==== Task input

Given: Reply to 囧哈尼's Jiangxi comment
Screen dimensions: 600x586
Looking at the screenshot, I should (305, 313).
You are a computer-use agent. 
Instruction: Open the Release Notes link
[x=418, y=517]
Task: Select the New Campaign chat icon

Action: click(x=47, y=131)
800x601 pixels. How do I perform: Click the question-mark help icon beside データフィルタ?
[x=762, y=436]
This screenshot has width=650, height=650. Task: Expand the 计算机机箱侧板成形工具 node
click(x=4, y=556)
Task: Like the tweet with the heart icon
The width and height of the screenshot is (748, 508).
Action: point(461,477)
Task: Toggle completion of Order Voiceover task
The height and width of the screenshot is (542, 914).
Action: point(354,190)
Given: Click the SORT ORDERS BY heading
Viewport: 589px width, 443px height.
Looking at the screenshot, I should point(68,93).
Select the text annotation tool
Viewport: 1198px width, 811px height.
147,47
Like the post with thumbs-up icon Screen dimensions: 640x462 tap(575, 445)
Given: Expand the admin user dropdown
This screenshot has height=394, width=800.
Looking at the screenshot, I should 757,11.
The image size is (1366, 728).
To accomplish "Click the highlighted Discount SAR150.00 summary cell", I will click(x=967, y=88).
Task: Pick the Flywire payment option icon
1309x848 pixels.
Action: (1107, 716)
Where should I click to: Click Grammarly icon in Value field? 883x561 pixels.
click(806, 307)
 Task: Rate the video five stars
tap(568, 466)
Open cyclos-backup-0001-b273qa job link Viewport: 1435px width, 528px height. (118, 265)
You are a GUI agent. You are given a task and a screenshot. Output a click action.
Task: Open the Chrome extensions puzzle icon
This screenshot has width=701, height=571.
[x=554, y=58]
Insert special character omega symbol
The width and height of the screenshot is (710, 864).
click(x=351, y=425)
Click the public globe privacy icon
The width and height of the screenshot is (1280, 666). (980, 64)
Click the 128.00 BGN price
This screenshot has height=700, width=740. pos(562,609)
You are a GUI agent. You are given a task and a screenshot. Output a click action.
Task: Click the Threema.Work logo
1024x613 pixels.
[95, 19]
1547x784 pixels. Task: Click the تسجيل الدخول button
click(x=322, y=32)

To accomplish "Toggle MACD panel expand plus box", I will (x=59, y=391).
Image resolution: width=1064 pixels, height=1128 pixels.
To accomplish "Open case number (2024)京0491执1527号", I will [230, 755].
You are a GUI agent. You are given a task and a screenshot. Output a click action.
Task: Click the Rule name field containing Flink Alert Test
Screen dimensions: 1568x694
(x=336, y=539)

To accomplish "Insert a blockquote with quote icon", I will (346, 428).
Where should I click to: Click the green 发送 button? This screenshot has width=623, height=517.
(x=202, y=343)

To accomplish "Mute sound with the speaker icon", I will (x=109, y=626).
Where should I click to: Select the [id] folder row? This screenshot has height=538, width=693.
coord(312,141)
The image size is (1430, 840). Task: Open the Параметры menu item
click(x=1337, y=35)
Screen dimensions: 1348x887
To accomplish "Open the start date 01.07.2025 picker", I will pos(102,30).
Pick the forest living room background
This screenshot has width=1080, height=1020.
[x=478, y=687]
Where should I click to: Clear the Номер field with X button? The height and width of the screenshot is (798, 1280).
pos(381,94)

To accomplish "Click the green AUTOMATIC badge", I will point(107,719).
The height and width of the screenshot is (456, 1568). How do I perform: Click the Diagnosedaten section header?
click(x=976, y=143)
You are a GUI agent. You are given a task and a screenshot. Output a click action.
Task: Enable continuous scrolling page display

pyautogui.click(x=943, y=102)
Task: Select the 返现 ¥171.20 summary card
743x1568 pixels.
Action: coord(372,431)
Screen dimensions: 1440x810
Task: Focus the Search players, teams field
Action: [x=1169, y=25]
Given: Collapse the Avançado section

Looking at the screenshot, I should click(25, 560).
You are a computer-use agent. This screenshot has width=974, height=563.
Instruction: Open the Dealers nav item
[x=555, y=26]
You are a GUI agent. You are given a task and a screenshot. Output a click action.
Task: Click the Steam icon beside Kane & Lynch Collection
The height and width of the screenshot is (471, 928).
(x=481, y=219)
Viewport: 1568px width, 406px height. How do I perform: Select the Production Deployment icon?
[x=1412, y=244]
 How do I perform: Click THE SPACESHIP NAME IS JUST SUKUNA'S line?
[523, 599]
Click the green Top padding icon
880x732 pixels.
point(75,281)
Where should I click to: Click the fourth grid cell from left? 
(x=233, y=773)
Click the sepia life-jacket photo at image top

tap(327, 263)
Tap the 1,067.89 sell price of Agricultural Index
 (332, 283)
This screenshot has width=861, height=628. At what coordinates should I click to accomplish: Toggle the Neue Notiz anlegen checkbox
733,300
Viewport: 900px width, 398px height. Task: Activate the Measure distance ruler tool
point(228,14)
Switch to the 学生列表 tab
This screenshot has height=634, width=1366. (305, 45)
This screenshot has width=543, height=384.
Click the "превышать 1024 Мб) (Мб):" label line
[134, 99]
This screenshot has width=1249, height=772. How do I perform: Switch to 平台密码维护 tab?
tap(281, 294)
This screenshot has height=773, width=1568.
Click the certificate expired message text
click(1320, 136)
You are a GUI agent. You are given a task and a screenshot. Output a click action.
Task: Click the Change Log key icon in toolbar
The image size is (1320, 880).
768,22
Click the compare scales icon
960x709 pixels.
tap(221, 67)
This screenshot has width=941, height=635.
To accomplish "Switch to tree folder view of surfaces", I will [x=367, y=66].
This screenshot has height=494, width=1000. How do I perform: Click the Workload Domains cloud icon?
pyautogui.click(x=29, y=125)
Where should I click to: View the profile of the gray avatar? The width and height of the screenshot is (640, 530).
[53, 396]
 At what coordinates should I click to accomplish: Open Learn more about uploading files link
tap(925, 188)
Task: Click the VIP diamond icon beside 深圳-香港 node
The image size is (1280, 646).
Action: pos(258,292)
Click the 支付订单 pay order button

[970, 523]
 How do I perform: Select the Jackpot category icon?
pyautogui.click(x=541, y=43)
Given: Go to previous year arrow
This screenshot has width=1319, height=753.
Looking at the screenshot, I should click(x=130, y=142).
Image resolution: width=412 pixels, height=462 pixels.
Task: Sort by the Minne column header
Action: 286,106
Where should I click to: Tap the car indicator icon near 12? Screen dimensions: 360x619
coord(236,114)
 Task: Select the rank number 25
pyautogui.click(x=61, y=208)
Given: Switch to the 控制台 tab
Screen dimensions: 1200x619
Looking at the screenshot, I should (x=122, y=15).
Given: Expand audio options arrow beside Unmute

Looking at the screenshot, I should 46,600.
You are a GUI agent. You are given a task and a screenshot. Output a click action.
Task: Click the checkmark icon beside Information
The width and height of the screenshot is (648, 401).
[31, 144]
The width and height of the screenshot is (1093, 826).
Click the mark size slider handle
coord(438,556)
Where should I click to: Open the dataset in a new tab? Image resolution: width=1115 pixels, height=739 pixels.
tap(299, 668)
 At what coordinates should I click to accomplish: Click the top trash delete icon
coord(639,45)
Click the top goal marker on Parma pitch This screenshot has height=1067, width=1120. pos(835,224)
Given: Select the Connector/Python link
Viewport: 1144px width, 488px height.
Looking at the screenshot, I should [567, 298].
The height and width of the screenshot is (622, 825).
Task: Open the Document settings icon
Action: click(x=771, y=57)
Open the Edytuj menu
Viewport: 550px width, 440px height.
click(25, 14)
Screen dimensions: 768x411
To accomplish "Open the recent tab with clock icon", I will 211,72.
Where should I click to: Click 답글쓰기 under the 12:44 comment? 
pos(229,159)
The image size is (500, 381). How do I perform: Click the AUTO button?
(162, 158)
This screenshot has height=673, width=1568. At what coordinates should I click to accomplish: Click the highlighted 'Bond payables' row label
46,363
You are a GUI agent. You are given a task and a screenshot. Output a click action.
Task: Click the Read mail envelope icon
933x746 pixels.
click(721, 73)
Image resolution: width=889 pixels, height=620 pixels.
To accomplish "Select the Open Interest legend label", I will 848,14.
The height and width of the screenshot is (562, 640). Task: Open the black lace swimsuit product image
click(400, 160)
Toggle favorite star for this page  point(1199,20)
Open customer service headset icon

========

> **The problem**
Copy every line of the listing that includes the string "Insert".

> **Answer space**
Insert special character omega symbol
To accomplish "Insert a blockquote with quote icon", I will (346, 428).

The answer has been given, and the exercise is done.